Some of the above applies to “hard copy” queries, too, which a few agents still ask for. If you have a word processing template you use to print out query letters, be careful with names and addresses. When I send snail mail queries, I put the query and sample pages flat in a nice 9×12 white business envelope (not the manila ones with the little claspy things). I do this even for single-page queries. It makes it easier to drop the self-addressed stamped envelope inside without having to fold it up in some weird way.
Most agents don’t mind if you query more than one at the same time, but keep the numbers down so you can keep track more easily. Also, this allows some time to get some responses back before your next round. I usually do about five or six at the most in any one shot, then let that simmer for a month. Of course, if I spot some hot prospect in the meantime…
When you’ve sent it all out, then you wait. And wait.
That brings me to that “down side” I brought up earlier. Rejection can be discouraging. Believe me, I know. But worse is never hearing anything back. I mentioned that a lot more agents are willing to take e-mail submissions now. Unfortunately, this seems to be associated with a growing number of “you’ll hear from us if we’re interested” policies instead of an actual rejection note.
Some agents will at least put a specific time limit on it, anywhere from two to eight weeks: “If you don’t hear from us in eight weeks, assume we’re not interested.” But others don’t even do that.
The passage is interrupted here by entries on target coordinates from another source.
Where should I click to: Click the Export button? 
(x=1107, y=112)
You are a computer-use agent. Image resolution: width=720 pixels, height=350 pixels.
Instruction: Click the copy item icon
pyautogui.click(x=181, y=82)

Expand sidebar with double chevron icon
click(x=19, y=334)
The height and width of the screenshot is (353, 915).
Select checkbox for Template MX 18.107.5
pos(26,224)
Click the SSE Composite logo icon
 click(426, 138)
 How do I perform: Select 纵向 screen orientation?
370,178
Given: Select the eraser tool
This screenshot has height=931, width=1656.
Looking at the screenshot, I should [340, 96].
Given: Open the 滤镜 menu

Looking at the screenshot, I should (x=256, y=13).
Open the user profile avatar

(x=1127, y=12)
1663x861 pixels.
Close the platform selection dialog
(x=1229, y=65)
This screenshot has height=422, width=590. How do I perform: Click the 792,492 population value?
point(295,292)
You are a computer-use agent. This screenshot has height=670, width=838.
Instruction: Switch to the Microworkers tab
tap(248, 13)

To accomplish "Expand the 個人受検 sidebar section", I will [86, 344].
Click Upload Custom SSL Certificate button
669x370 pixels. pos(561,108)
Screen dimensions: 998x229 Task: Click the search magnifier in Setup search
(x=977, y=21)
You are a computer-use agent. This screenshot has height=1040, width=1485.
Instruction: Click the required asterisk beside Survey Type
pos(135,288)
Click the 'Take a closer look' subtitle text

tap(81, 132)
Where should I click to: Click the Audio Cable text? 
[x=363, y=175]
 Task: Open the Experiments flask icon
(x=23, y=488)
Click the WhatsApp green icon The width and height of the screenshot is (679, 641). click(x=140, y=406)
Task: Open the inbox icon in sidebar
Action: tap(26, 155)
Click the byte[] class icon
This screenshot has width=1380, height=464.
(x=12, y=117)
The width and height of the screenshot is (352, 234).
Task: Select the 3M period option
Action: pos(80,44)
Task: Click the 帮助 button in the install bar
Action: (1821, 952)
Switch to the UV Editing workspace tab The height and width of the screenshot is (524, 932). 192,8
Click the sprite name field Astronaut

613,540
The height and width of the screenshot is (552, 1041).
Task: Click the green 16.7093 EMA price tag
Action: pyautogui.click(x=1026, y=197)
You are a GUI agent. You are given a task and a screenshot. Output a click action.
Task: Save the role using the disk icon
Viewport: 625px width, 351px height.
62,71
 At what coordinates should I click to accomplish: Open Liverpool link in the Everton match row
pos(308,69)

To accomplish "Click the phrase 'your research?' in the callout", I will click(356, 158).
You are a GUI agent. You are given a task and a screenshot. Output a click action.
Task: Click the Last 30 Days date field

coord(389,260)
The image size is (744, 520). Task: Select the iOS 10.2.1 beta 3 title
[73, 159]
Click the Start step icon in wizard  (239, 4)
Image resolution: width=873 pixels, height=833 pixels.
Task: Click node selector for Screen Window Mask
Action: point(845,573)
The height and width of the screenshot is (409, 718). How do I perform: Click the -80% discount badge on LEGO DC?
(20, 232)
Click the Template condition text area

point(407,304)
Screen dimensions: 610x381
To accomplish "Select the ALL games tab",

You might find a lot of queries on your list just “hanging fire.” Did they pass on it? Or like many agents, are they so loaded that they just can’t get to yours for a while?
I don’t like this. How hard can it be to fire off a form e-mail? All you’ve got to fill in is an address! But what are you going to do, right? For the time being, I’m putting an arbitrary eight weeks as the outside limit if it’s not specified by the agent. Maybe I’ll get a pleasant surprise ten weeks out, but I’m not holding my breath.
In all these “advice” posts, remember that I’m no expert. I’ve never even had anything published by a major publisher. I’m just putting down a bit of what I’ve been learning along the way.
Believe me, it’s more entertaining than my writing diary: “1,229 words today. Still trying to fill in that damn plot hole. Found out bears can be nocturnal. Whew. Finished bear scene. Learned about Mouse Fishing.”